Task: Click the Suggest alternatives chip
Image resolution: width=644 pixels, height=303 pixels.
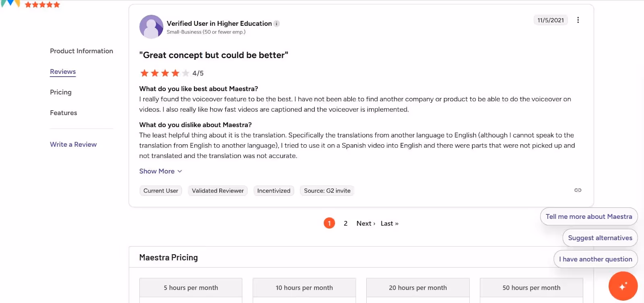Action: tap(600, 238)
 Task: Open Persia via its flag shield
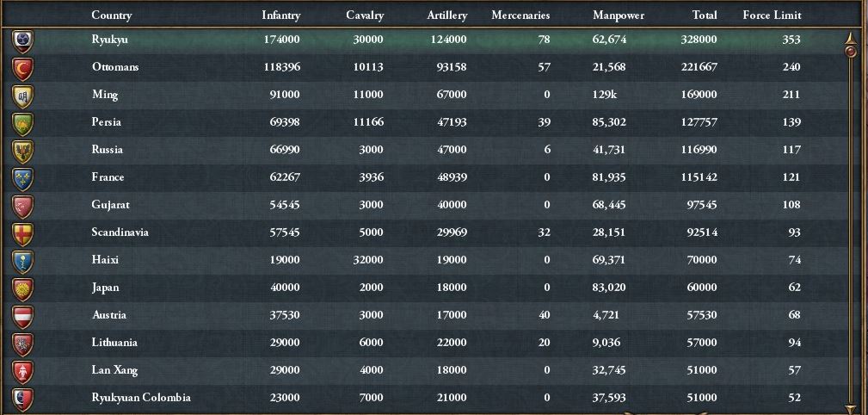[23, 123]
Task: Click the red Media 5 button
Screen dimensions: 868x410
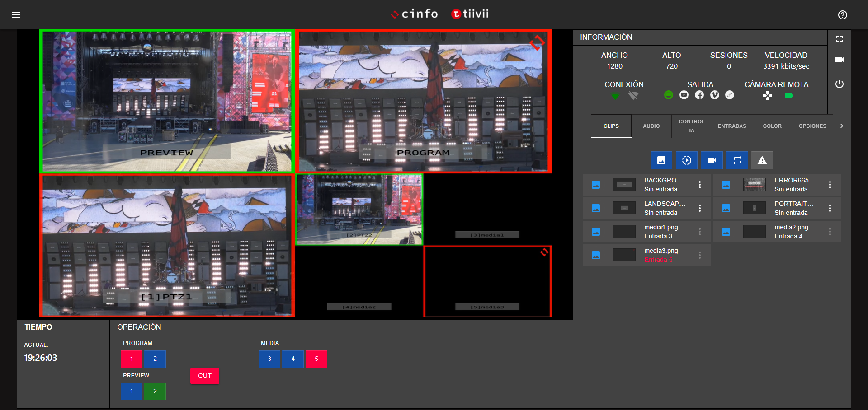Action: [x=316, y=359]
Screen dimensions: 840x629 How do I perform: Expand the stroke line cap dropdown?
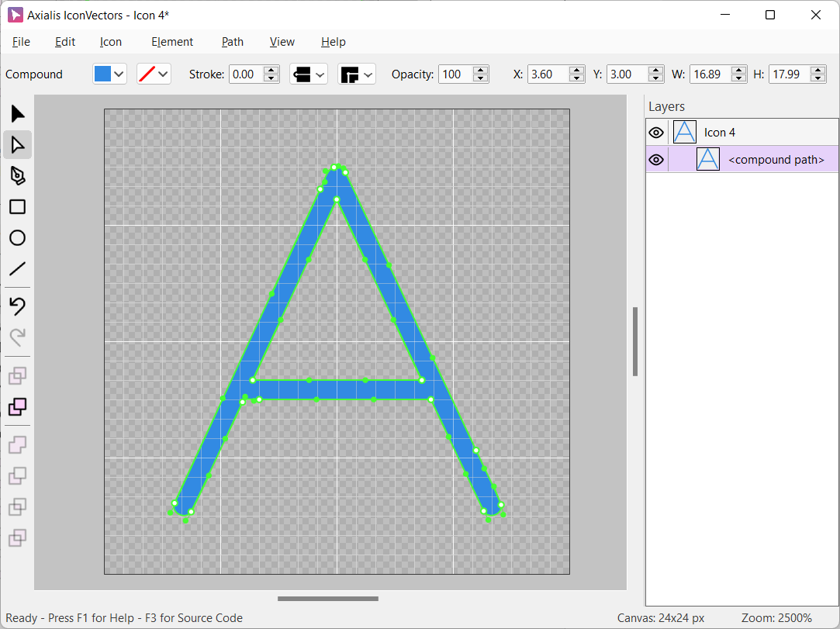(x=309, y=74)
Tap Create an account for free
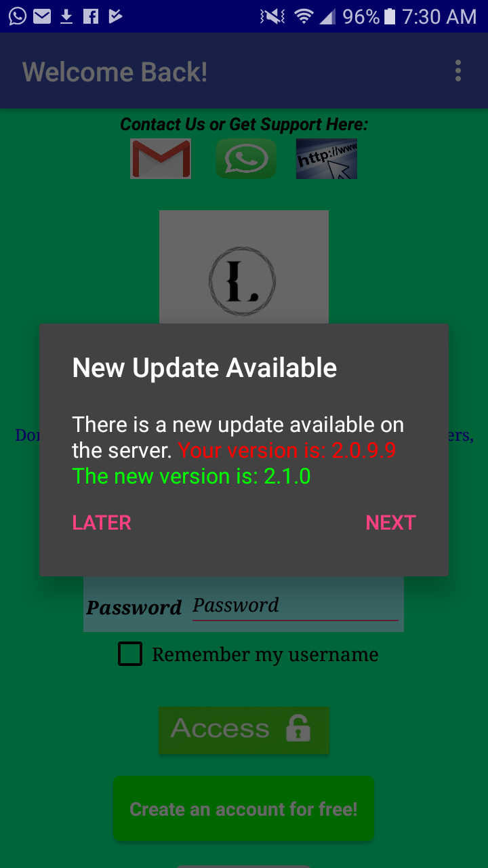This screenshot has height=868, width=488. (x=244, y=809)

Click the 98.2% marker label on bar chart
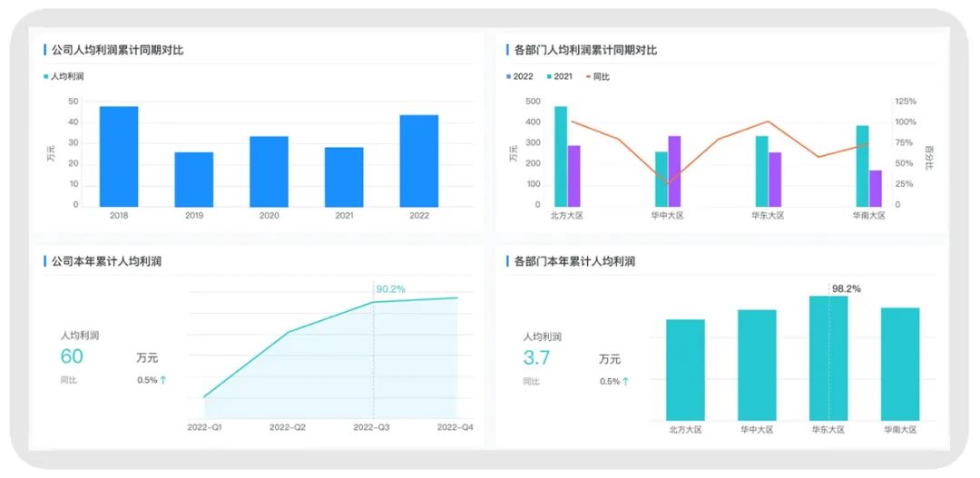coord(847,288)
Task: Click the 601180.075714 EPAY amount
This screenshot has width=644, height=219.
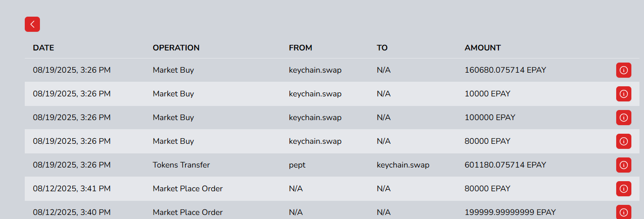Action: (505, 165)
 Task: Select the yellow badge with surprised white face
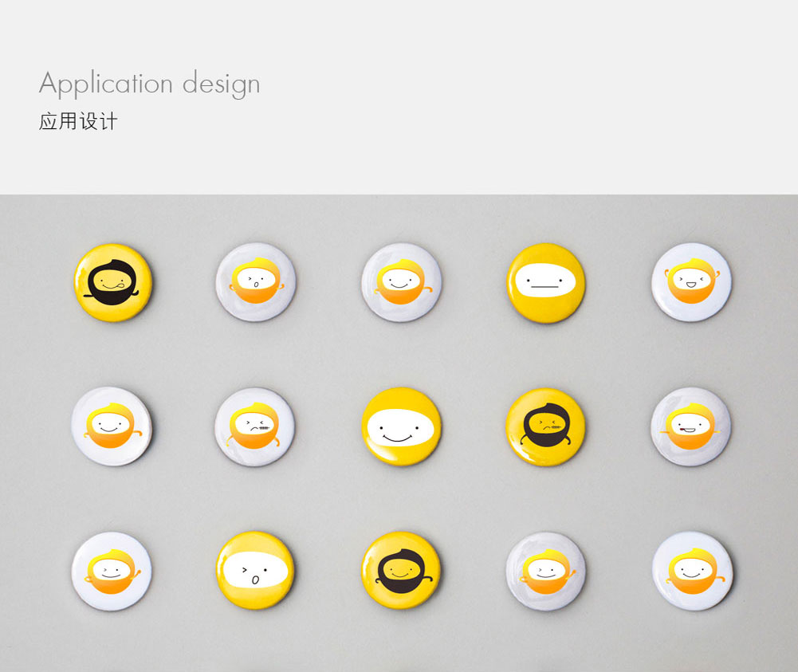point(255,570)
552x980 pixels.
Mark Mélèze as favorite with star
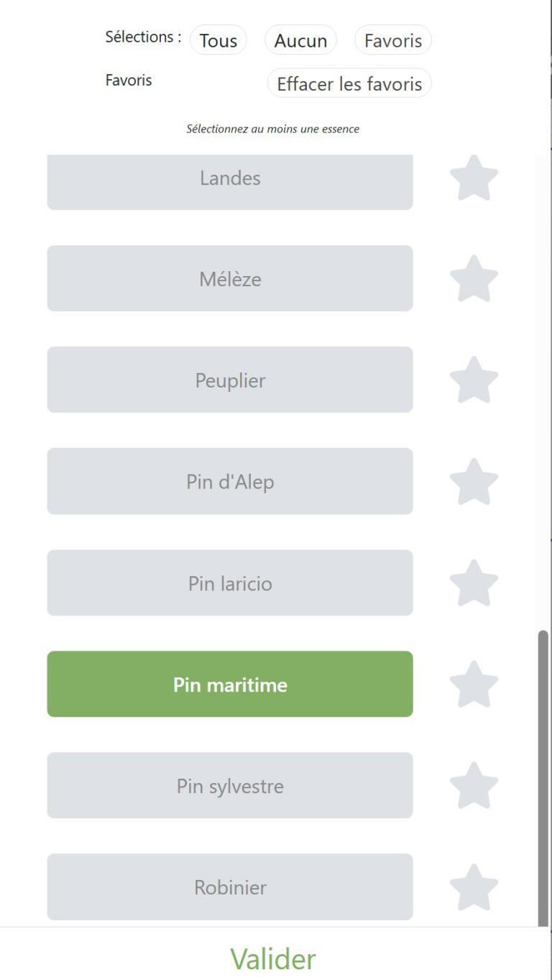pos(474,278)
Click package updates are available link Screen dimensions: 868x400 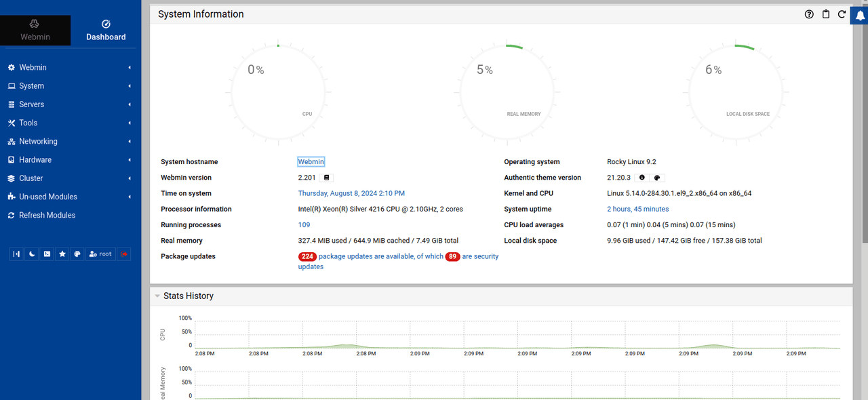click(x=380, y=256)
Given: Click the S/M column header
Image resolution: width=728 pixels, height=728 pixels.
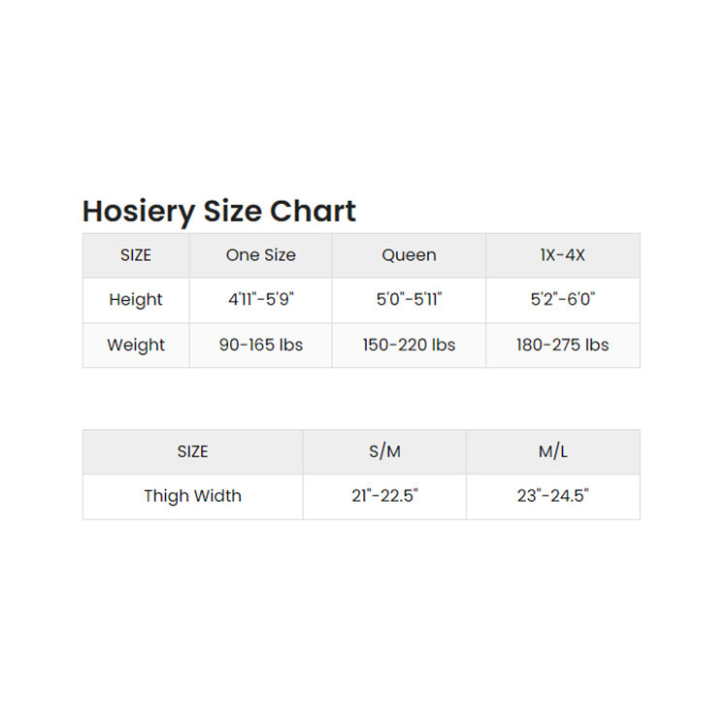Looking at the screenshot, I should click(x=384, y=451).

——————

__Task description__. Both the line above containing "Screen dimensions: 840x629" and the line containing "Task: Click the 601180.075714 EPAY amount" belong in the copy, along with every line between them; print these exactly and omit the pictures.

__Answer for this exercise__.
Screen dimensions: 840x629 How do I perform: Expand the stroke line cap dropdown?
(x=309, y=74)
Tap Create an account for free
This screenshot has height=868, width=488. (x=244, y=809)

Click the 98.2% marker label on bar chart
coord(847,288)
Task: Click the 601180.075714 EPAY amount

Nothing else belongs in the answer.